Vi um vídeo (secular) que conta a história de David Livingstone. Nele, o narrador diz: “Depois que a Inglaterra aboliu a escravidão em 1834, traçaram planos para converter os nativos, enquanto se apropriaram das suas terras. Queriam ‘civilizar’ os lugares, mas com vantagens comerciais”. O narrador não separou os verdadeiros missionários e crentes na Inglaterra dos que eram apenas “cristãos” nominais.

A realidade foi bem diferente do que estes chavões históricos apresentam. Há pesquisas profundas que tem sido feitas nos últimos anos que nos permite ver uma história muito melhor. O fato de dois terços da população cristã no mundo existe fora dos países colonialistas demonstra que não era uma “imposição” colonialista, mas uma verdade que se tornou realidade para os povos evangelizados e que eles levaram para frente. Por isso Dana Robert diz que há uma “explosão” de avaliações objetivas e mais positivas do legado de missionários do Século XIX e depois. Quantos missionários batalharam contra as forças colonialistas dos seus próprios países, reclamaram das injustiças e tentaram poupar as pessoas do sofrimento. Se não batalharam diretamente, em grande parte tentaram “converter” o colonialismo, colocação que é a tese de Robert no seu livro Converting Colonialism: Visions and Realitites in Mission History.  

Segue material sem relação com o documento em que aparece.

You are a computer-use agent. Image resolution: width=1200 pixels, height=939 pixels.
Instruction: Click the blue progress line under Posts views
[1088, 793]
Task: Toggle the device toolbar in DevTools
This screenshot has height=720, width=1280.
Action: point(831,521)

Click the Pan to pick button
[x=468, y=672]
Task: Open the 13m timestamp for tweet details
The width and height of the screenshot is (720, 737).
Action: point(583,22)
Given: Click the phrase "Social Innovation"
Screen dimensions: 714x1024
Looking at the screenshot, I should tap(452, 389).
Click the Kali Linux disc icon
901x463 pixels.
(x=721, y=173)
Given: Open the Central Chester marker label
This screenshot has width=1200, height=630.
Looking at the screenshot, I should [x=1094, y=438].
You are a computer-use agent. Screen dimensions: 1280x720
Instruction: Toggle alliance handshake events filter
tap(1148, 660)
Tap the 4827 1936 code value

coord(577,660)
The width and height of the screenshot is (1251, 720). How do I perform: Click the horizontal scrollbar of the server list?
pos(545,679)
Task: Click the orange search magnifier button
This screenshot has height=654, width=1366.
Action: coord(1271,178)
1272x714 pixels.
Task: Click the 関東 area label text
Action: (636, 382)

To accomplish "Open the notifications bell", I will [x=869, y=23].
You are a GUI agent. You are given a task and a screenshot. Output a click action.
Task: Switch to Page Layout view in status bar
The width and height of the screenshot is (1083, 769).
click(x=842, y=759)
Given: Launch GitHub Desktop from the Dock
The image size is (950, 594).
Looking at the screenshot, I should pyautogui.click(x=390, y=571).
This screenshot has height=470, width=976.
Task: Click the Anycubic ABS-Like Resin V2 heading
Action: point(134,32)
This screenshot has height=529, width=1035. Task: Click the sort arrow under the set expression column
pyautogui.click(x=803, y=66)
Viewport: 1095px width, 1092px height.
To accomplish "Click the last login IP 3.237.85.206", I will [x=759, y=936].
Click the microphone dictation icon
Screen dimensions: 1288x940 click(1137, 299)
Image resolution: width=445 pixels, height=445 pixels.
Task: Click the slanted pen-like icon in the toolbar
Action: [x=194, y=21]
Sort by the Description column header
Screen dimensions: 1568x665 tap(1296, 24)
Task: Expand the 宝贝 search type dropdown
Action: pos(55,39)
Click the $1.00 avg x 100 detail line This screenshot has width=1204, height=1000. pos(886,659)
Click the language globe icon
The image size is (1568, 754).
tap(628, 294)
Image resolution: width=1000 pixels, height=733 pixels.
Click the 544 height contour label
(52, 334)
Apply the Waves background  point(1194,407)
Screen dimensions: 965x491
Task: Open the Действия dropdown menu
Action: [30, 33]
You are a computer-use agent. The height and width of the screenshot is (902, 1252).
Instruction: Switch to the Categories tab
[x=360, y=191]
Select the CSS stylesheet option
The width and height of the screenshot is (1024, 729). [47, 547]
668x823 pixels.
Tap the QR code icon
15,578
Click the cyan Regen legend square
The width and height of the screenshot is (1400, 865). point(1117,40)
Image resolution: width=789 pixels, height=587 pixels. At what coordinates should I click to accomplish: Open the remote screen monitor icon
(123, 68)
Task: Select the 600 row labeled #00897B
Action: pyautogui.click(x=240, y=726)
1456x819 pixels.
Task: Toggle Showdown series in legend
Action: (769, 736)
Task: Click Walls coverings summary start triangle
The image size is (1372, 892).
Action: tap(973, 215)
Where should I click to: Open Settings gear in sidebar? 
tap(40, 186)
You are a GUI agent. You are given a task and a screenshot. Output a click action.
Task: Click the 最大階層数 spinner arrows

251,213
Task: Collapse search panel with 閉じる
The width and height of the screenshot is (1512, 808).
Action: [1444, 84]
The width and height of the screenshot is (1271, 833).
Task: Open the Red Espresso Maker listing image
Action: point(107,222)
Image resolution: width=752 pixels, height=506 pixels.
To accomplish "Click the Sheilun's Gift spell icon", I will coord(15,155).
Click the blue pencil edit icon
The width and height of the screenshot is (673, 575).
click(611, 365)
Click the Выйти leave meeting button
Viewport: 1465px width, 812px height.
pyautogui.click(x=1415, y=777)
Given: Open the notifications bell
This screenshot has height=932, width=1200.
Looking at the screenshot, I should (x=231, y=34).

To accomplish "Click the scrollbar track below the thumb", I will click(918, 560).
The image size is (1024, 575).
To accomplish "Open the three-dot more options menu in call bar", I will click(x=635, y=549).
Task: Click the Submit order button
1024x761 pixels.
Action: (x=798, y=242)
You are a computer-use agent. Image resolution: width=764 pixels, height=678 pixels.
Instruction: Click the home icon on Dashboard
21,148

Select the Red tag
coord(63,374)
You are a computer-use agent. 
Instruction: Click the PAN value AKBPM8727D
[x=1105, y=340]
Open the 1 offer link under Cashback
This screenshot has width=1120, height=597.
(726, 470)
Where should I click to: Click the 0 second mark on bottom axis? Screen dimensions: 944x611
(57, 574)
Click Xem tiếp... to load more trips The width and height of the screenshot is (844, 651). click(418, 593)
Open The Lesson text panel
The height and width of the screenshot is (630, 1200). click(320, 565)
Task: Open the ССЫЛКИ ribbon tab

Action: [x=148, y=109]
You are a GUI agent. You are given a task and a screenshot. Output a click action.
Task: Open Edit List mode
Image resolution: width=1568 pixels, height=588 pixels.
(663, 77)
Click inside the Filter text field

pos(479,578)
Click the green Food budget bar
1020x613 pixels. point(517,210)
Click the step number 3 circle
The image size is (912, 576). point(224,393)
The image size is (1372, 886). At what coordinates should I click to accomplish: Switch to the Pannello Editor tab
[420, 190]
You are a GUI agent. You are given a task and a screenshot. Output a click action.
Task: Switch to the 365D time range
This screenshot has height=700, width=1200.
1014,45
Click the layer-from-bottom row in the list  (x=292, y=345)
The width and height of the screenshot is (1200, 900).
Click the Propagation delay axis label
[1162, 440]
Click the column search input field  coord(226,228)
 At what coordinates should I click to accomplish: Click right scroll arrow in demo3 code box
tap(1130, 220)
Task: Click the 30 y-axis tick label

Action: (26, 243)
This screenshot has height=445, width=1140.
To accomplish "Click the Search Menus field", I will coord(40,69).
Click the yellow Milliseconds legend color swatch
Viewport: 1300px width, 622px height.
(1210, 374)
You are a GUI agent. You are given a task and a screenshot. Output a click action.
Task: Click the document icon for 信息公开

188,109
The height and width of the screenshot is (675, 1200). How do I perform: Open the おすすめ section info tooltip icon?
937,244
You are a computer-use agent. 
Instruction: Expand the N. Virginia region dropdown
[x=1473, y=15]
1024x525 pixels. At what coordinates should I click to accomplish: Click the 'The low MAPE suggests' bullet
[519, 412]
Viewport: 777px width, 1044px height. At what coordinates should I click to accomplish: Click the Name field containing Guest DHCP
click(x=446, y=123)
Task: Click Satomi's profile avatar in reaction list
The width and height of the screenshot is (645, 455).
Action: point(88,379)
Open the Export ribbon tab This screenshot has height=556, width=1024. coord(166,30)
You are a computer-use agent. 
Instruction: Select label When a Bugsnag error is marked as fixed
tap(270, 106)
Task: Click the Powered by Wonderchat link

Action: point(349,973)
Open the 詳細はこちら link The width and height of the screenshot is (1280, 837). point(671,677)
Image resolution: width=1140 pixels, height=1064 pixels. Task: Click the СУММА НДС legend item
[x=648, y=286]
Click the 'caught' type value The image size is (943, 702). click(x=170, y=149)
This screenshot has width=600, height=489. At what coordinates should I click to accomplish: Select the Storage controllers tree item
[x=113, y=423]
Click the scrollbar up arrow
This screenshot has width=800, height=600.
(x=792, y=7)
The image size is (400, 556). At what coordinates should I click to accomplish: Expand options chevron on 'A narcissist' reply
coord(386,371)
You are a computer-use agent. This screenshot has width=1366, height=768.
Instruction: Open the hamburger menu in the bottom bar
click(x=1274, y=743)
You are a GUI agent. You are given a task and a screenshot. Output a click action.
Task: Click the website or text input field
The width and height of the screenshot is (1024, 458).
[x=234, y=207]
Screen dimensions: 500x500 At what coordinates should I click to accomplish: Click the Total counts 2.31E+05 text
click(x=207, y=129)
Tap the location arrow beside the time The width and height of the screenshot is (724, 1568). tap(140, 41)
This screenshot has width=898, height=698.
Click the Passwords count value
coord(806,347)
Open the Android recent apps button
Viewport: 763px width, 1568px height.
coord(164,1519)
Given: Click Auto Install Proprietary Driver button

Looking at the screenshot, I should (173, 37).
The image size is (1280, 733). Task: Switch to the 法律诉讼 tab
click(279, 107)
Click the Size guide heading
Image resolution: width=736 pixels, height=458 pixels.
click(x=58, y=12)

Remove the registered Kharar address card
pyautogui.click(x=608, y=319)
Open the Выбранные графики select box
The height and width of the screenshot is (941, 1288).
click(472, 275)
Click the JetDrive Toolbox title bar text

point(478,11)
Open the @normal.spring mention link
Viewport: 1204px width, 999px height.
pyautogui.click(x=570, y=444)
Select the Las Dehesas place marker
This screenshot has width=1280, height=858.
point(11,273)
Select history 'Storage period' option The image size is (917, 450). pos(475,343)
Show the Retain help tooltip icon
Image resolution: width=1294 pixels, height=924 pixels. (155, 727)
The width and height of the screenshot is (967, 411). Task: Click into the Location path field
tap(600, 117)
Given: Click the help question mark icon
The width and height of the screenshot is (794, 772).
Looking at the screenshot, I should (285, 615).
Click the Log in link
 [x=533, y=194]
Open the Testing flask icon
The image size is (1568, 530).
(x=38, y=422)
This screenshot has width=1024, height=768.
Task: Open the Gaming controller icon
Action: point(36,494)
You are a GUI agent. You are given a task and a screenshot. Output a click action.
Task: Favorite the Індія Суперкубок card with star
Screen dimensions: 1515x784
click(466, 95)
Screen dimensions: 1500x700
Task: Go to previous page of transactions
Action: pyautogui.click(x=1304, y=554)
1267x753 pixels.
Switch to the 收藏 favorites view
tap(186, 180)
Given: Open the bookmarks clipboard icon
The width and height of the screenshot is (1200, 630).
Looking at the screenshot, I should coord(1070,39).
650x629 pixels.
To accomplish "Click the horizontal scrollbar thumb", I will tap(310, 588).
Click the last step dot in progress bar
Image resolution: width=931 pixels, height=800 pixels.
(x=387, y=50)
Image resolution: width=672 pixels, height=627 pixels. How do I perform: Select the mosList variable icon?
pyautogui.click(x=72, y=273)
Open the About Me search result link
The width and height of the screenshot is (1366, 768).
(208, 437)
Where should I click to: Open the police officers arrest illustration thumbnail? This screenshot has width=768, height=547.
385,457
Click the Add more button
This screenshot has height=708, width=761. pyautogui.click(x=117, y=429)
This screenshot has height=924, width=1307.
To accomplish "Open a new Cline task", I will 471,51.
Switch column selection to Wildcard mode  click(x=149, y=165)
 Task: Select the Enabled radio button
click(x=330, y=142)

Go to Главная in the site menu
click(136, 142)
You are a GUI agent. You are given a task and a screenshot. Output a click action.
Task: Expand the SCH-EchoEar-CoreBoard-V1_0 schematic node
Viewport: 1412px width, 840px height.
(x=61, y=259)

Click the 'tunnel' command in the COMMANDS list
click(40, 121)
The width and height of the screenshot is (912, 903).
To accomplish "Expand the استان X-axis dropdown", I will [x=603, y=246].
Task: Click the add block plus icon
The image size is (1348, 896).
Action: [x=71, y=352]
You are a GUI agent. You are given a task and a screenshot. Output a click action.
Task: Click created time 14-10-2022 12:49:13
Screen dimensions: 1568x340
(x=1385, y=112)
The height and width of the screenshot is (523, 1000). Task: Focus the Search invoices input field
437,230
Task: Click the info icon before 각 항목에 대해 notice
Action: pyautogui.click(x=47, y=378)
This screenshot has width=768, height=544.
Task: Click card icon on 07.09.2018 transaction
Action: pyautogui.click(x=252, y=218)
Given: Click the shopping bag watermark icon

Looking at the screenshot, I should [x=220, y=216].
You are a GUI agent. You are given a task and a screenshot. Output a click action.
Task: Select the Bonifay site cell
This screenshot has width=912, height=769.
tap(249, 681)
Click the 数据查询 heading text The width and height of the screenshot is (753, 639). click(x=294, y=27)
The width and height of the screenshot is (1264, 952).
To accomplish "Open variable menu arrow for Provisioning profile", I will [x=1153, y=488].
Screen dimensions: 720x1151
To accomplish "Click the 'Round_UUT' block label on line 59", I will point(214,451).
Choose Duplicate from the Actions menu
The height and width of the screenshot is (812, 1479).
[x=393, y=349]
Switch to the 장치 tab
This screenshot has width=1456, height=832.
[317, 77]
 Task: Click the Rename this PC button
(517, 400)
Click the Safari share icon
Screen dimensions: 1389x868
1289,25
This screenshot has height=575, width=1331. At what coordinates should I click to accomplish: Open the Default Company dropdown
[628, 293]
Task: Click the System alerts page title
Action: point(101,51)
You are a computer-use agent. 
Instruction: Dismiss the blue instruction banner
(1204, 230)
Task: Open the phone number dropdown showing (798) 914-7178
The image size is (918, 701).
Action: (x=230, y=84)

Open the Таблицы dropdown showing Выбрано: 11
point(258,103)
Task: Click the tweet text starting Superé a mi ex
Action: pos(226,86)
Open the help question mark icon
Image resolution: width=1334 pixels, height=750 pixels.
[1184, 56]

No mesmo livro, Robert diz que os primeiros missionários pietistas para Índia, Ziegenbalg e Plütschau, eram exemplos dos missionários posteriores. Foram perseguidos pelas autoridades colonialistas, e até presos, mas mesmo assim aprenderam as línguas, traduziram a Bíblia, fundaram escolas, e levaram muitas pessoas à fé.

Andrew Walls disse que o Império Britânico proibiu conversão cristã em muitos países e foi a principal razão da disseminação do Islamismo em países como o Sudão. “O regime colonial britânico favoreceu o Islamismo na África mais que todos os jihads juntos”. Um missionário destacado (Temple Gairdner) criticou severamente a política britânica dizendo que era covarde e anticristã. Os oficiais britânicos talvez um dia vão ver que toda esta subserviência aos muçulmanos e o negligenciamento da sua própria fé não ganha para eles nem respeito, nem gratidão, nem afeição do povo, mas o oposto (Walls, 2002:150-51).

Sobre as ações de ajuda social, contrário a opinião de alguns, a maioria dos missionários evangélicos do Século XIX e depois, se envolveram em reformas sociais profundas. Alguns críticos dizem que eles não se preocupavam com o bem estar social, não se identificavam com o povo, eram cooperadores dos colonialistas, e eram arrogantes, paternalistas. (Houve apenas um grupo pequeno de hiper-fundamentalistas que se encaixam neste quadro.) No entanto, tenho em casa uma pilha de livros eruditos e bem pesquisados que desfazem esta tese. Um terço da minha biblioteca pessoal é de biografias de missionários que não se encaixam nesta descrição, de jeito nenhum. Homens e mulheres como David Livingstone e Mary Slessor deram suas vidas para ganhar almas e acabar com o mercado de escravos na África. Milhares de hospitais, escolas, orfanatos, projetos, treinamento de lideranças de igrejas e nações surgiram no Século XIX. 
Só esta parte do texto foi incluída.